A multi-faceted approach to the study of these materials was designed. Examination procedures used to study the collection included microscopy (surface examination using a lowpowered microscope, and microstructural characterization of exposed fracture surfaces or small samples using a scanning electron microscope), structural analysis using Xero-radiography, and nondestructive qualitative compositional analysis of glazes and pastes using x-ray fluorescence spectroscopy. Hardness testing using fine metal points graded to the Moh's scale, Munsell color evaluations and qualitative gloss determinations were also employed. Replication experiments were used extensively to understand visual features remaining on the surfaces of objects, to provide comparison standards for examination of fracture surfaces with magnification, and to test the validity of theories on paste recipes and forming practices.
The primary goal of the project was to provide accurate descriptions of the materials and technology of each object as possible.

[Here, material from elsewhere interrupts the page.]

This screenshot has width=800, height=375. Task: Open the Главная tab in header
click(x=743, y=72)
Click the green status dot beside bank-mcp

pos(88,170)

This included characterization of technological features such as glaze (probable application method, composition, color, and gloss), paste (grain size, color, hardness, composition, and extent of vitrification) and forming methods (modeling, molding, template, cores, wet working and/or dry working). Careful documentation of these features enabled detailed technological descriptions to be prepared for each artifact. This work also elucidated many aspects of faience production as it may have been practiced in ancient Egypt, and suggested directions for further study. It is hoped that in the future, technological criteria for dating artifacts that cannot be securely dated using traditional typological art historical criteria can be developed by the careful documentation of characteristics of the paste, glaze and forming processes.